Given exercise:
List every line in the listing below that contains the word "District".

********************

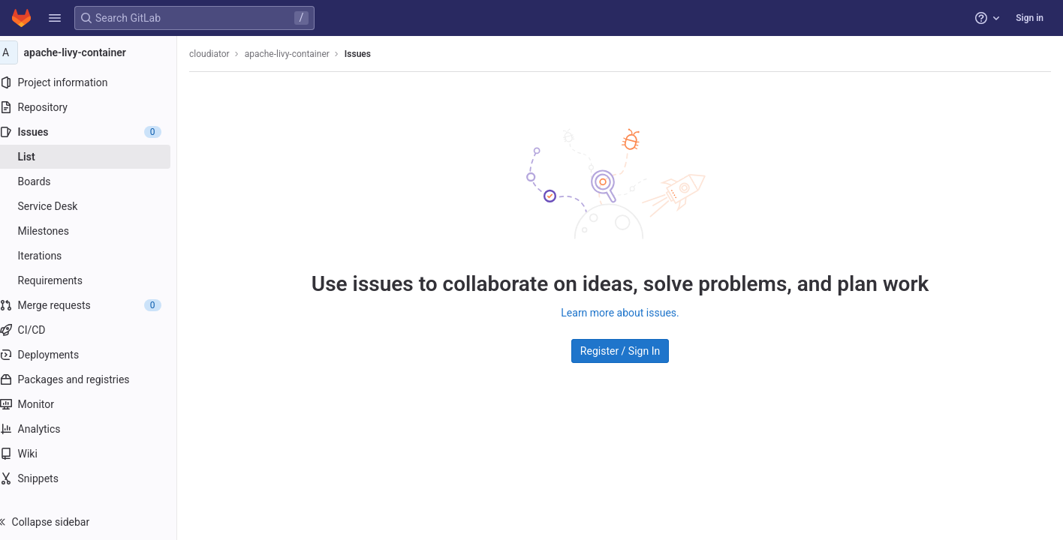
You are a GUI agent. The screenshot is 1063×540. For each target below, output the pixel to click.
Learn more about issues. (627, 312)
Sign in (1029, 18)
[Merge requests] (95, 305)
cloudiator (224, 54)
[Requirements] (95, 280)
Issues (373, 54)
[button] (55, 18)
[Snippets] (95, 478)
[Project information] (95, 82)
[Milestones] (95, 231)
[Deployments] (95, 355)
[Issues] (95, 132)
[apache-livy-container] (96, 53)
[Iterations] (95, 256)
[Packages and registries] (95, 380)
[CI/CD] (95, 330)
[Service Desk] (95, 206)
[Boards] (95, 182)
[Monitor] (95, 404)
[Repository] (95, 107)
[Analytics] (95, 429)
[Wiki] (95, 454)
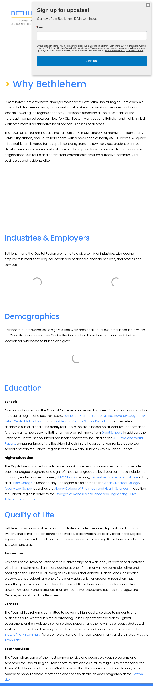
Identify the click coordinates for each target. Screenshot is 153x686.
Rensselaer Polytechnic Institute (114, 477)
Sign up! (92, 60)
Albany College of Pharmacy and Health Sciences (91, 488)
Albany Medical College (121, 483)
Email (41, 27)
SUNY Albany (66, 477)
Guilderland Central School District (79, 421)
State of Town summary (23, 634)
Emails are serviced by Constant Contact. (124, 50)
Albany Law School (19, 488)
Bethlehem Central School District (88, 416)
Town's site (13, 640)
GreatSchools (112, 432)
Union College (22, 483)
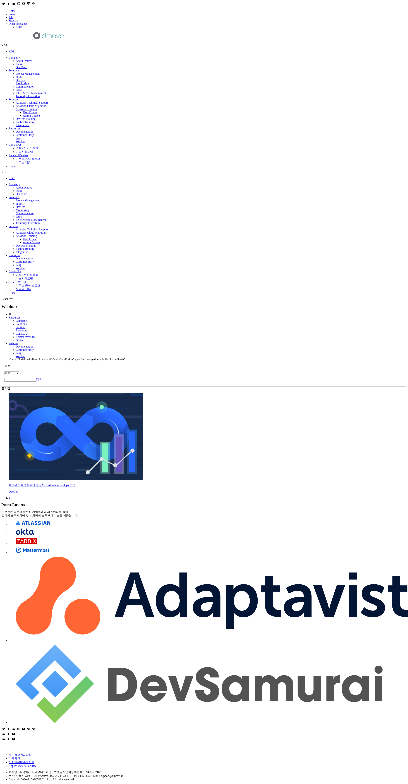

********************

Written solution:
Guilderland Central School District (79, 421)
Bethlehem Central School District (88, 416)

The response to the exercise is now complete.